▶ EXERCISE REQUIREMENTS: Once the pictures are set aside, copy the records below exactly as they stand.

▶ INPUT:

****************

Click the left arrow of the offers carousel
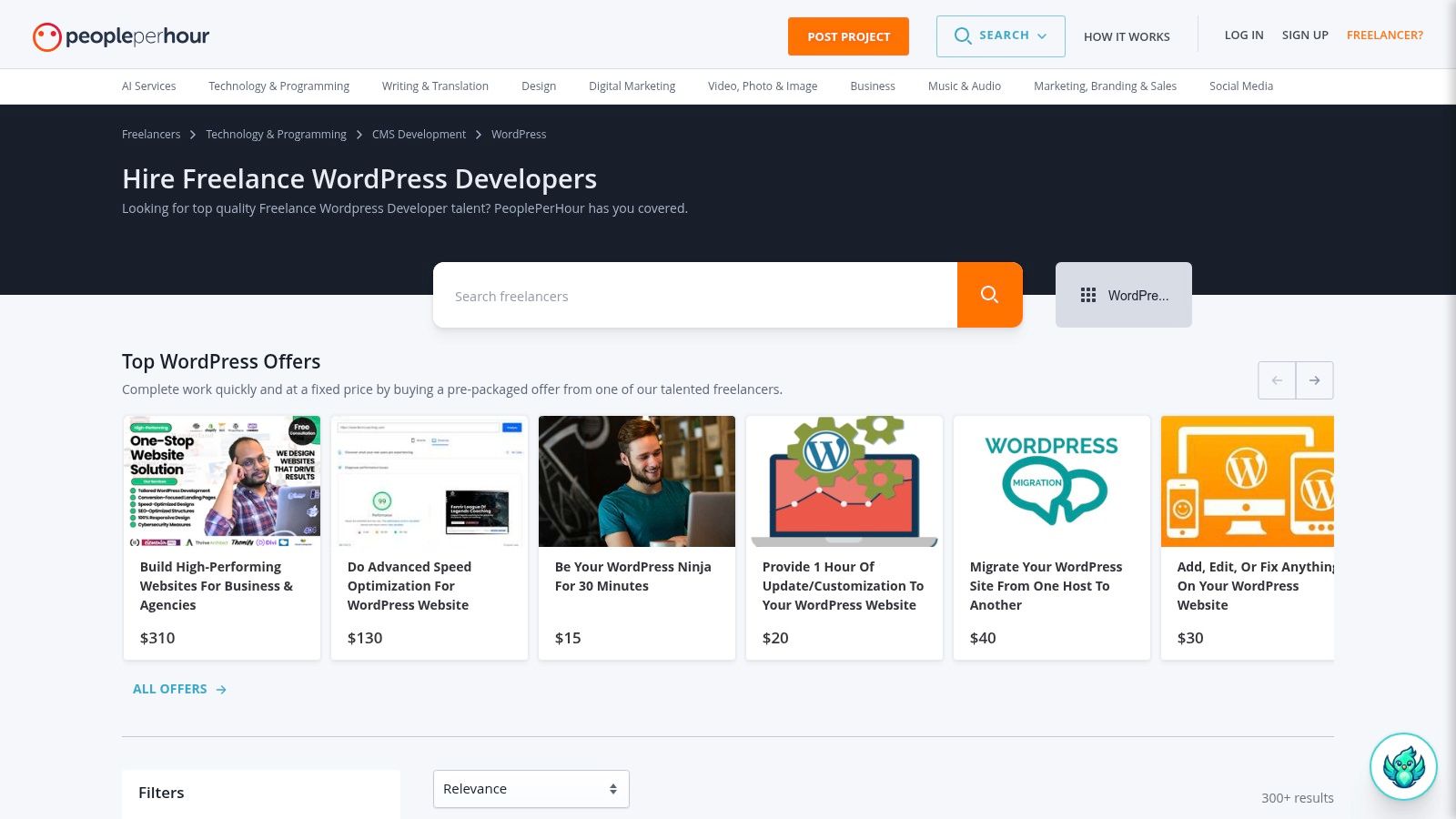 [1276, 379]
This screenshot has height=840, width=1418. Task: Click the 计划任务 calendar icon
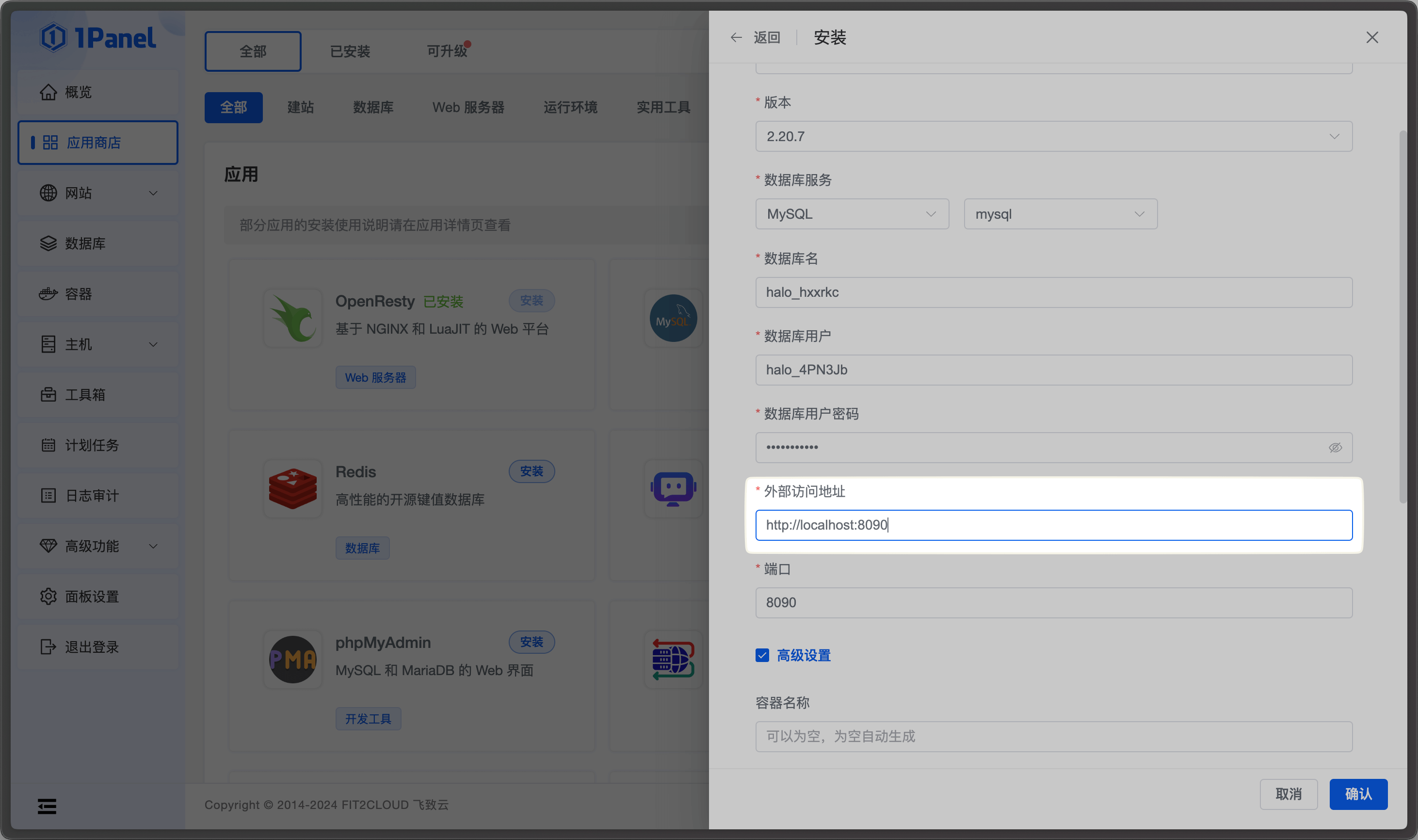pyautogui.click(x=48, y=445)
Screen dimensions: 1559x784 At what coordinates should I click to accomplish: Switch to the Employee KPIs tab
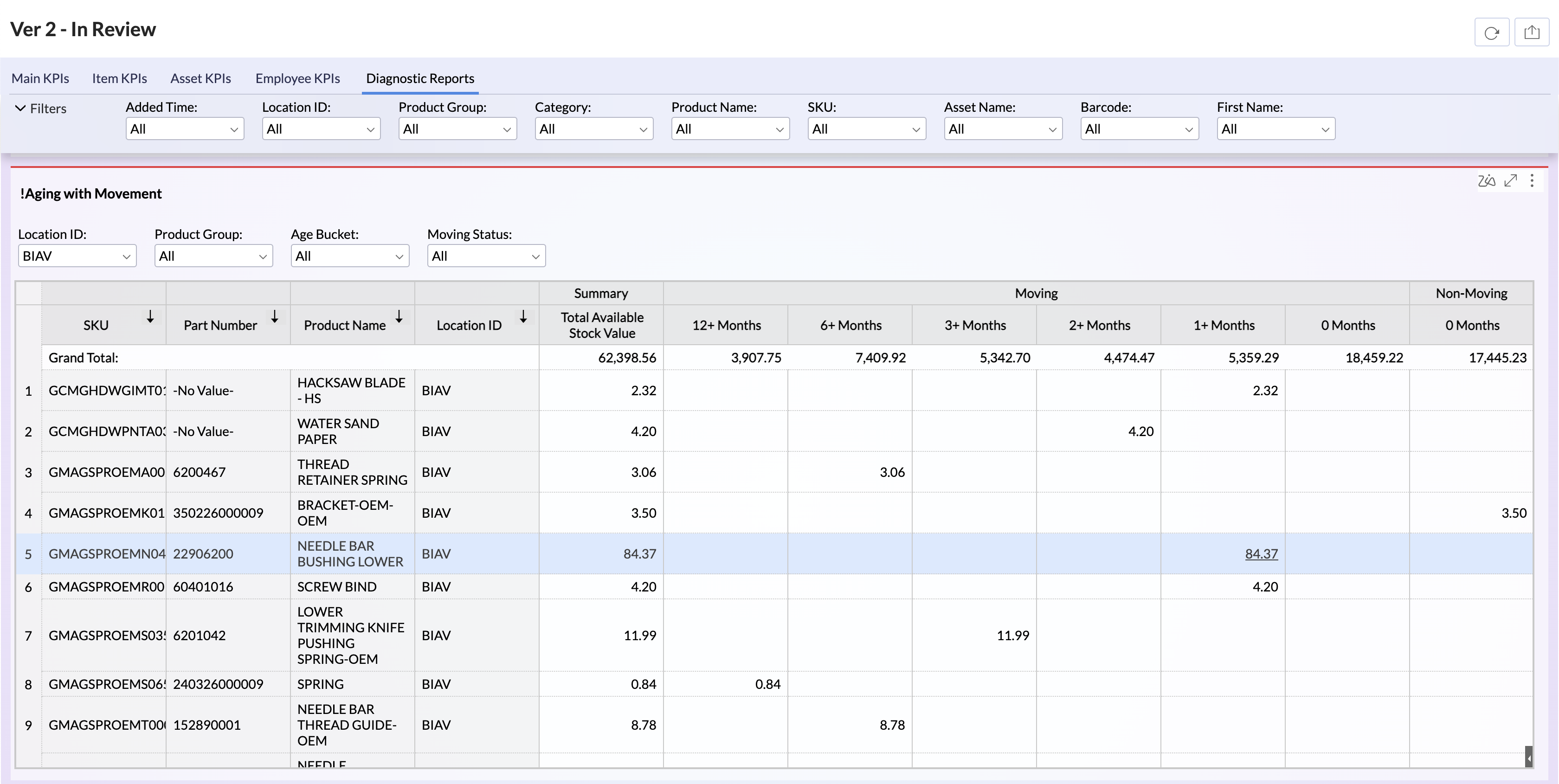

****************

▶ SOLUTION:
Click the left arrow of the offers carousel
 [1276, 379]
This screenshot has height=840, width=1418. Task: Click the 计划任务 calendar icon
pyautogui.click(x=48, y=445)
Screen dimensions: 1559x784 At what coordinates should I click to accomplish: Switch to the Employee KPIs tab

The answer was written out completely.